Nun gibt es in der SPD viele, die den Schröder-Kurs gut fanden und auch noch gut finden. Habt ihr Mitstreiter
für eure Forderung nach einem Umdenken?
Ich habe schon das Gefühl, dass sehr viele Leute mitziehen. Die Jusos waren nicht die einzigen, die die Agenda
2010 kritisiert haben, der Unmut an der Basis ist sehr groß. Er betrifft natürlich die inhaltlichen Fragen, er
betrifft aber auch die Frage, wie Politik gemacht wird.

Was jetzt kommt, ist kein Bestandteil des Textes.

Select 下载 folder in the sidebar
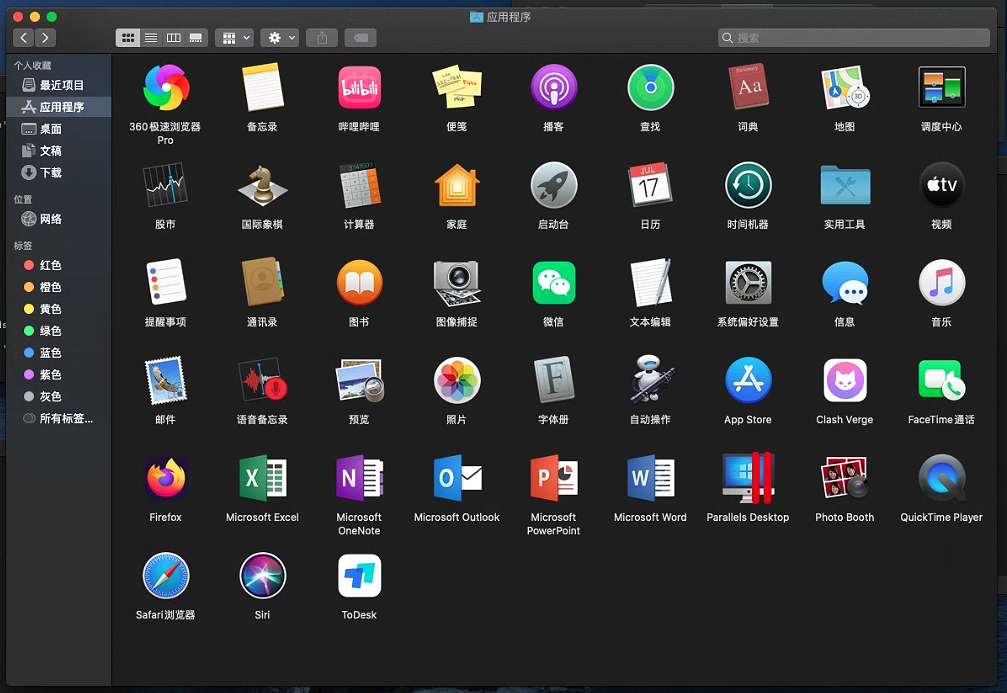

Stellt ihr euer Dokument „SPD erneuern” zur Abstimmung?
Ja, das ist unser Antrag als Jusos. Wir gehen aber davon aus, dass die zentrale Auseinandersetzung um den Leitantrag
gehen wird, und da wollen wir mit Änderungsanträgen arbeiten.

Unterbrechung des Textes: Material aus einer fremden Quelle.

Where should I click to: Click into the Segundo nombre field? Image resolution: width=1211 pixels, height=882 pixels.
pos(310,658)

Gibt es für euch irgendwo einen Punkt, wo ihr sagen würdet: Da fährt der Zug aber in eine ganz
falsche Richtung?
Für uns ist entscheidend, dass es diese inhaltliche, strategische und organisatorische Erneuerung gibt. Das
hängt davon ab, wie sich die Diskussion um den Leitantrag darstellt. In jedem Fall kann man sagen, dass die Stimmung
an der Basis recht aufgeheizt ist, das konnte man jetzt auch auf dem Landesparteitag in Berlin wieder sehen. Auch im
Thüringer Landesverband gibt es eine lebhafte Diskussion.
In eurem Antrag spielt der Einsatz in Afghanistan keine Rolle. Ist das kein Thema für euch?
Bei den Jusos spielt das Thema eine große Rolle, weil der erste Auslandseinsatz der Bundeswehr unter einer rot-
grünen Regierung stattfand. Ich war auch gegen den Afghanistan-Einsatz. Trotzdem kann man meines Erachtens nicht
sagen: Die Truppen sollen morgen raus. Die Bundeswehr ist da jetzt schon einige Jahre, ein überhasteter Abzug
würde zu einem Bürgerkrieg führen. Ziel muss sein, dass Afghanistan in Frieden lebt, es muss alles
für einen zivilen Wiederaufbau getan werden, dazu trägt der OEF-Einsatz definitiv nicht bei, deswegen fordern
wir auch dessen sofortige Beendigung. Was ISAF betrifft, sieht die Sache anders aus, da braucht es den Aufbau einer
zivilen Perspektive und die Erarbeitung eines Abzugsplans.